I had great expectations for this highly-rated game written by a celebrated author, but unfortunately the playing experience was very frustrating for me.
Then game starts as an old-style, unforgiving adventure, of the kind that was popular in my youth. After some time you are catapulted in an upper-level universe where you are informed (in case you had not noticed before) that the story you had played up to that point is a game-inside-a-game. The characters in the outside world are other players of that game and can give you hints on how to proceed.
So far, so good. We can play alternately the “inside” adventure while enjoying the “outside” interactive fiction. The former is cruel and will happily kill you for each mechanical imprecision, but you can restart it in a couple of commands, and meanwhile you can enjoy the friendly and carefully crafted outside world, collecting the next hint to proceed and enjoying some moments of relax where you can just talk and interact with objects in a safe environment.
Unfortunately, the warm feeling does not last. The hints for the inner adventure progressively get sparser and less reliable, so that the fake difficulty of the inner adventure becomes very real. You have to perform an ever-increasing sequence of actions to return to the point where you were killed the time before. Granted, your Z-machine interpreter can hopefully save and replay actions saving you time, but probably you won't enjoy seeing the “Open file...” dialog every two minutes. Meanwhile, the outside world does not evolve, making it less and less interesting to linger in there.
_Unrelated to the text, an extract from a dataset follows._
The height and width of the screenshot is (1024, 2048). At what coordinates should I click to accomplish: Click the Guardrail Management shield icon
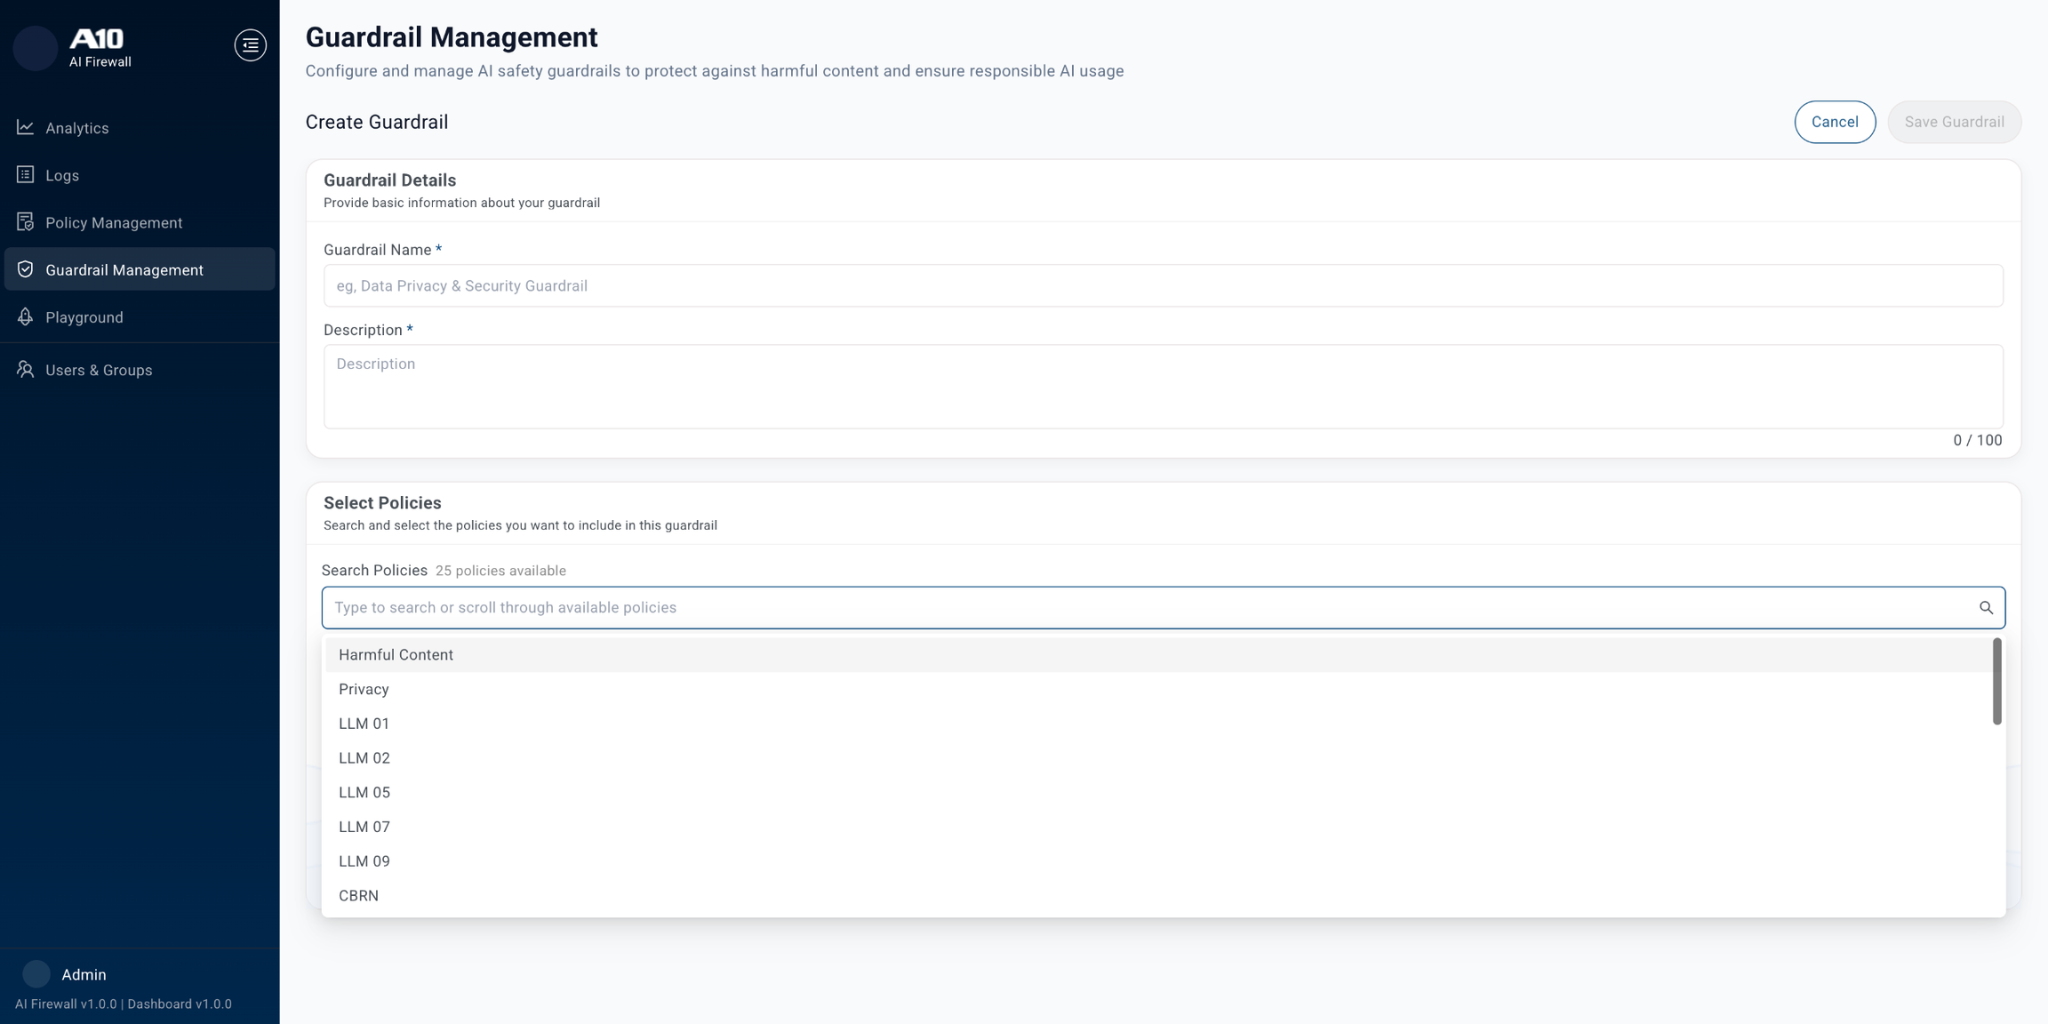pyautogui.click(x=25, y=269)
This process killed all my enthusiasm. At the end I was so exhausted that I just got a walkthrough and reproduced the actions. There I discovered that in the apparently safe outside adventure one can at a certain point make an irreversible action which secretly locks the player out of all but the worst possible ending. But this was not too bad news for me as such ending was also the shortest one.
I guess I missed a lot of what makes the game so special for many players, be it the subtle references to classic games of the Eighties or the elaborate alternative endings with multiple levels of reality. But even after reading various analyses, I feel this game is too exclusive and could have offered something more for the laypeople. I'm not an IF expert by any means but I am also not a total novice, so I wonder which level of experience in interactive fiction is required for one to really “get” this game.